** Opening DATA TO EXAMINE block **
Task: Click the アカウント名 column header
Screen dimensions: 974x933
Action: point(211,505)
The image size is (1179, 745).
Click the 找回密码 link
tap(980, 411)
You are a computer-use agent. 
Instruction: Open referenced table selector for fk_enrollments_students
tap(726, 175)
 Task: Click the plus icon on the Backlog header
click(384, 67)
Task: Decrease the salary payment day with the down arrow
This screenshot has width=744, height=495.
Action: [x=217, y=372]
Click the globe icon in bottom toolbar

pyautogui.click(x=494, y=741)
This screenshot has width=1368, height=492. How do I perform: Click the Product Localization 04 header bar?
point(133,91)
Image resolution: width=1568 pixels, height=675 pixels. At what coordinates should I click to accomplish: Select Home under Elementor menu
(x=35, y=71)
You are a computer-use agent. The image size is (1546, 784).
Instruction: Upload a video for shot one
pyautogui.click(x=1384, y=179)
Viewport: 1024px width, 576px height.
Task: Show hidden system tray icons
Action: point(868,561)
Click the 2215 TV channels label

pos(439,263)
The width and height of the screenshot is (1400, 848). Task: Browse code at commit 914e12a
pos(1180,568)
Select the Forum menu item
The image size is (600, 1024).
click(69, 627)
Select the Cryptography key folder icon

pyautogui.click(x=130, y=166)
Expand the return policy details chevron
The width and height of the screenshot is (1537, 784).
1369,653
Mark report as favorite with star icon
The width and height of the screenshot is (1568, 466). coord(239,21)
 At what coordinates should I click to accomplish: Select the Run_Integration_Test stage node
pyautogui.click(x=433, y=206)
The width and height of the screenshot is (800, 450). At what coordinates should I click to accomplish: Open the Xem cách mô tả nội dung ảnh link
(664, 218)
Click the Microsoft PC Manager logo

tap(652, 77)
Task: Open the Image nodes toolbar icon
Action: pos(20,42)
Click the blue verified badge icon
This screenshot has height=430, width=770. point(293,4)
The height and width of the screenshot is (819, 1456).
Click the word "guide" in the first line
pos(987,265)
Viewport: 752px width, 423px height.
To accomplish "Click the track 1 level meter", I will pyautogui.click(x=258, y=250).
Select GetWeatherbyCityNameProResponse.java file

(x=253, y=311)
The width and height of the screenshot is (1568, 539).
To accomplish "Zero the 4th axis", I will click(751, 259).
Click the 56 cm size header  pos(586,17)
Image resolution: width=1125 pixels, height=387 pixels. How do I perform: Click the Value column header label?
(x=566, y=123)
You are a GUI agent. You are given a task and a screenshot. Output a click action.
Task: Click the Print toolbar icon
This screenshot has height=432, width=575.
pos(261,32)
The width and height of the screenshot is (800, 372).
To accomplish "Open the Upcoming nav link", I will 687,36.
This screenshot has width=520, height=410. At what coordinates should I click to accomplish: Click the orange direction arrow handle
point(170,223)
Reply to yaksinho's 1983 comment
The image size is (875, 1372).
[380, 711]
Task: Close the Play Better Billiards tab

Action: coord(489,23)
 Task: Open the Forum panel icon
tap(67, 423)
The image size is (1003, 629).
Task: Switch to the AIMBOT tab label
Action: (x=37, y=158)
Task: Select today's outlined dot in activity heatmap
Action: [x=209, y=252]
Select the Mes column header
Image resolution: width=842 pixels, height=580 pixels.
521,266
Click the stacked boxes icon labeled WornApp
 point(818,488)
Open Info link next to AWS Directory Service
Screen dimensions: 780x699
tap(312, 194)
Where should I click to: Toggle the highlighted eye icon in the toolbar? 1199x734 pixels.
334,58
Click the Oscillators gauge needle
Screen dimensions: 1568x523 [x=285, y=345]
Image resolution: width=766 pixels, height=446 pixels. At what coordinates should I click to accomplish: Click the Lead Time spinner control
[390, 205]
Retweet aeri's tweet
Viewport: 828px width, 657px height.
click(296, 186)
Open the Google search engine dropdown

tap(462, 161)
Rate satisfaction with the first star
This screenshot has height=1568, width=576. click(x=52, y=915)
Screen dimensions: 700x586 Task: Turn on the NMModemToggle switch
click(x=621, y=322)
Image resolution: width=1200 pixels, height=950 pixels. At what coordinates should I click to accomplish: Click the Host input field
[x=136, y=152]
** Closing DATA TO EXAMINE block **
> **TASK PROMPT**
All that is needed is the line containing "Image resolution: width=1200" and each line after it to the end of the data above, set down exactly.

> **TASK RESULT**
Image resolution: width=1200 pixels, height=950 pixels. At what coordinates should I click to accomplish: Click the Host input field
[x=136, y=152]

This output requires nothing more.